"""

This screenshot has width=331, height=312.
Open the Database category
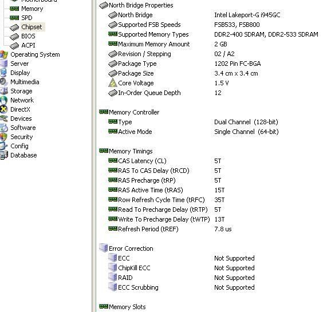tap(23, 155)
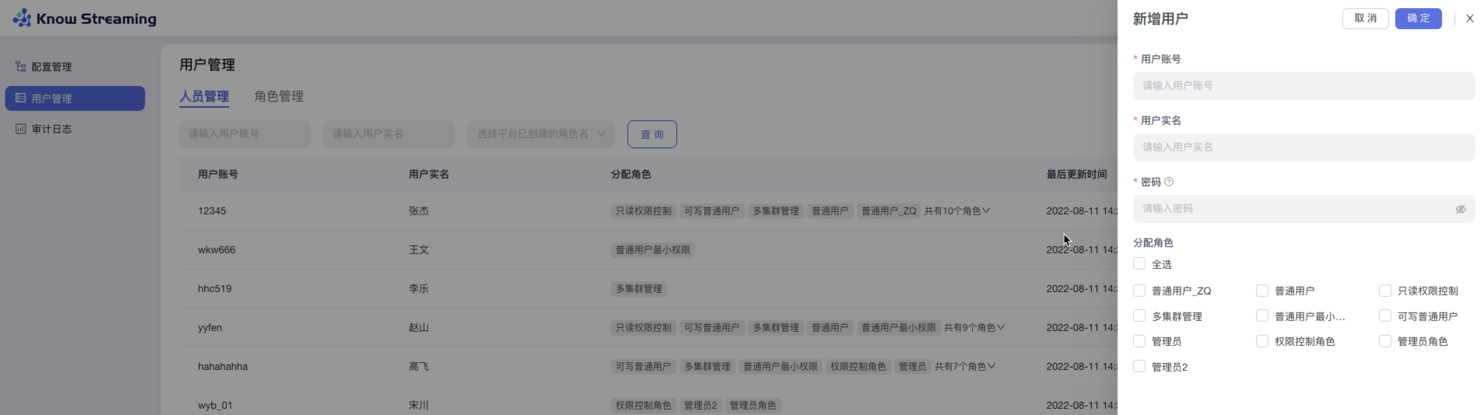
Task: Expand 共有7个角色 for user hahahahha
Action: click(x=965, y=367)
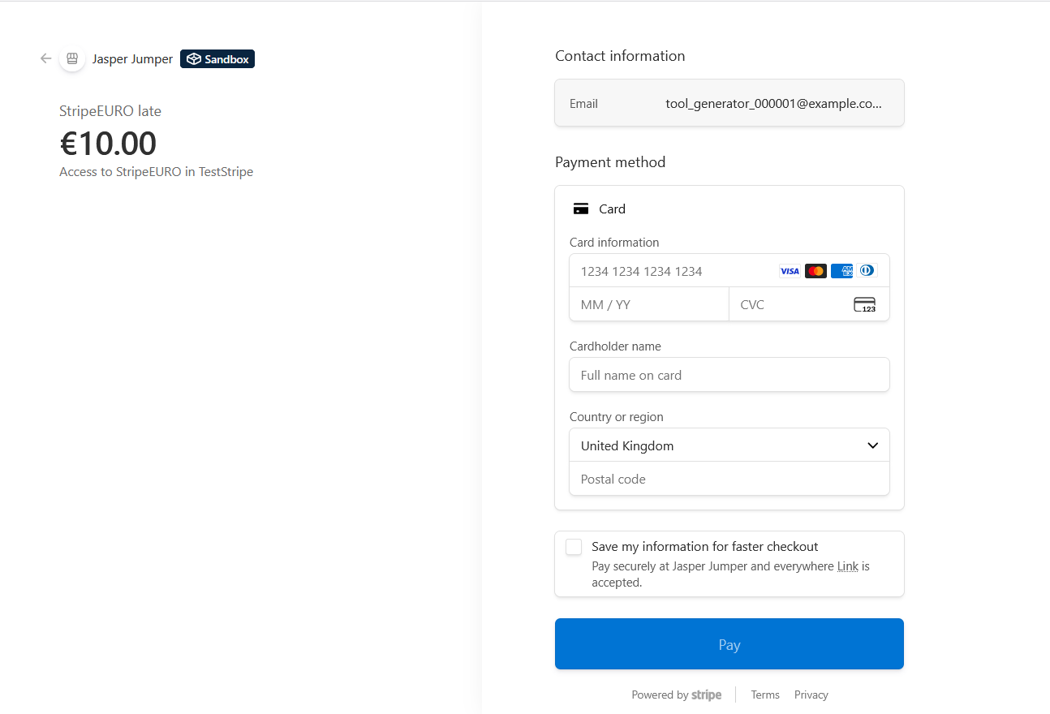
Task: Click the dropdown chevron next to United Kingdom
Action: pos(872,445)
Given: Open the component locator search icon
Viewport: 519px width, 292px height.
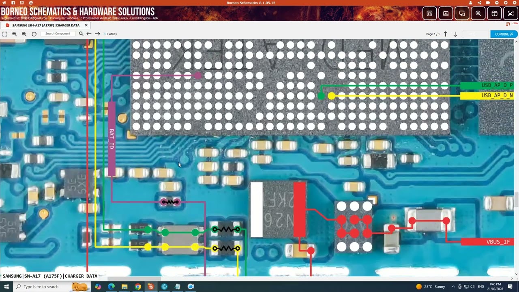Looking at the screenshot, I should [478, 13].
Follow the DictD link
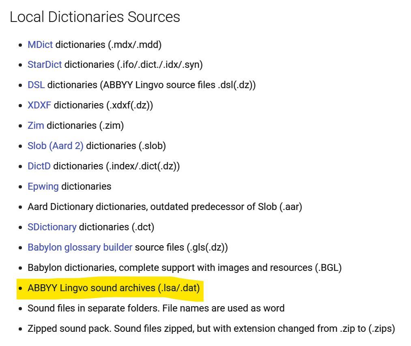411x346 pixels. (39, 166)
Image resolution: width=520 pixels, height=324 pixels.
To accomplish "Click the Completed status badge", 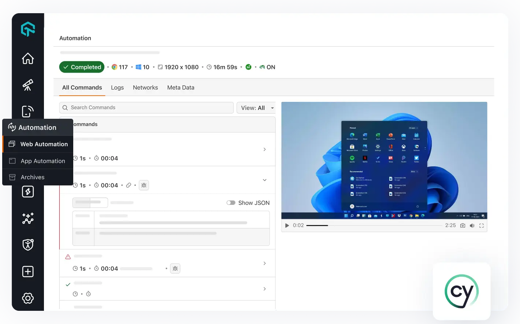I will point(82,67).
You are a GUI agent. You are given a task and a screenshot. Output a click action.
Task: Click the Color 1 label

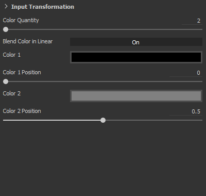pyautogui.click(x=12, y=55)
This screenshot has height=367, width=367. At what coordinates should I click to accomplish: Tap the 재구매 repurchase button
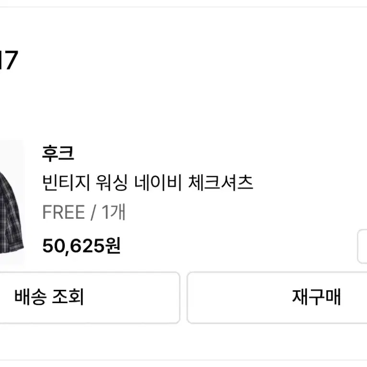click(x=277, y=298)
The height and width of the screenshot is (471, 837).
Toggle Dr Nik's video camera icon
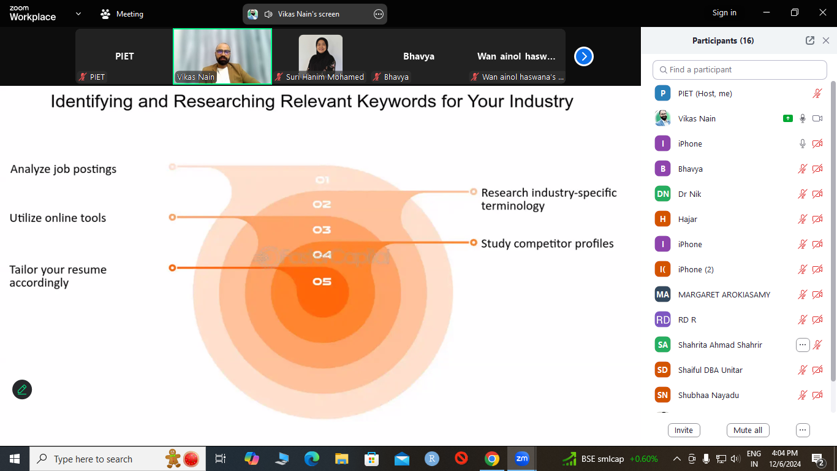point(817,194)
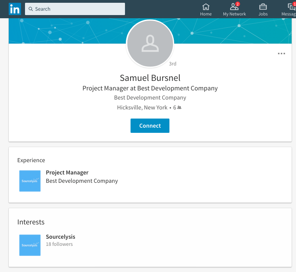
Task: Open the three-dot More actions menu
Action: click(281, 54)
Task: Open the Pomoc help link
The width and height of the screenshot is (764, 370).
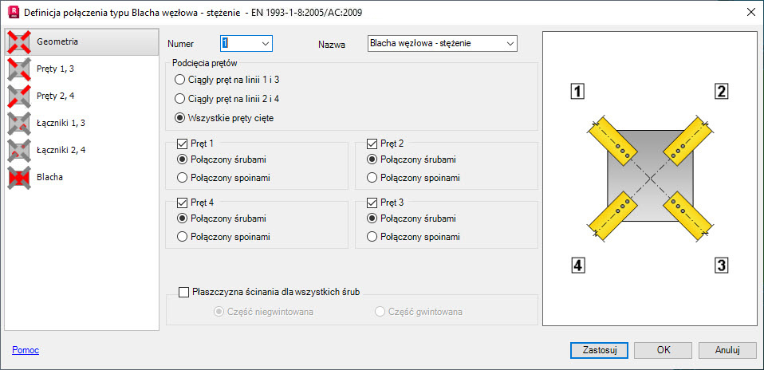Action: point(26,350)
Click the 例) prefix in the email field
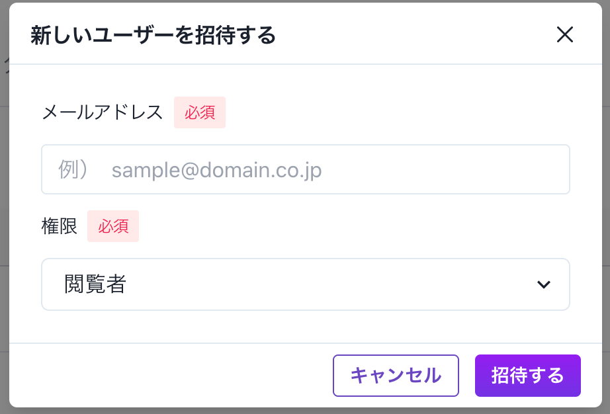Image resolution: width=610 pixels, height=414 pixels. pyautogui.click(x=73, y=169)
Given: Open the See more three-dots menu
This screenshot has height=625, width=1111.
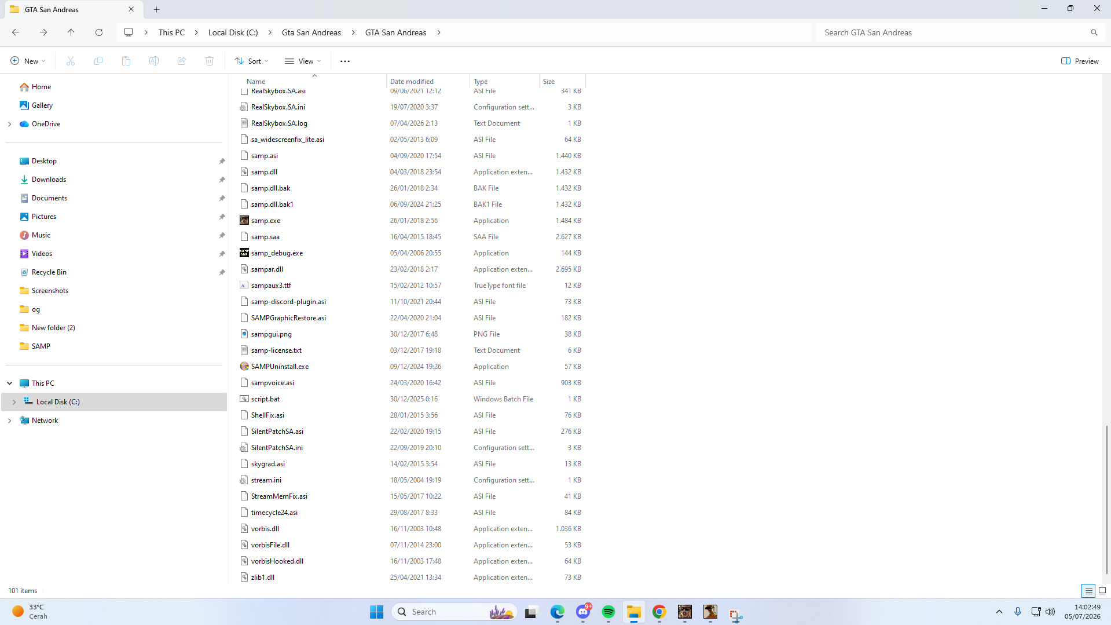Looking at the screenshot, I should 345,61.
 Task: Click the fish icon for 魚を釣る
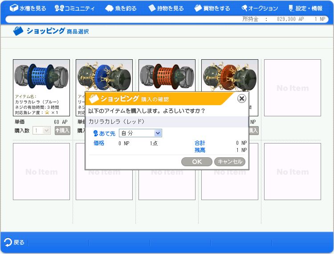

"""

### Activity
Only the lines from the one containing "Given: Open the See more three-dots menu" through the end of the records above should be retyped, exactly as they stand, with any pictures left out.

### Completed task
Given: Open the See more three-dots menu
This screenshot has height=625, width=1111.
Looking at the screenshot, I should 345,61.
 Task: Click the fish icon for 魚を釣る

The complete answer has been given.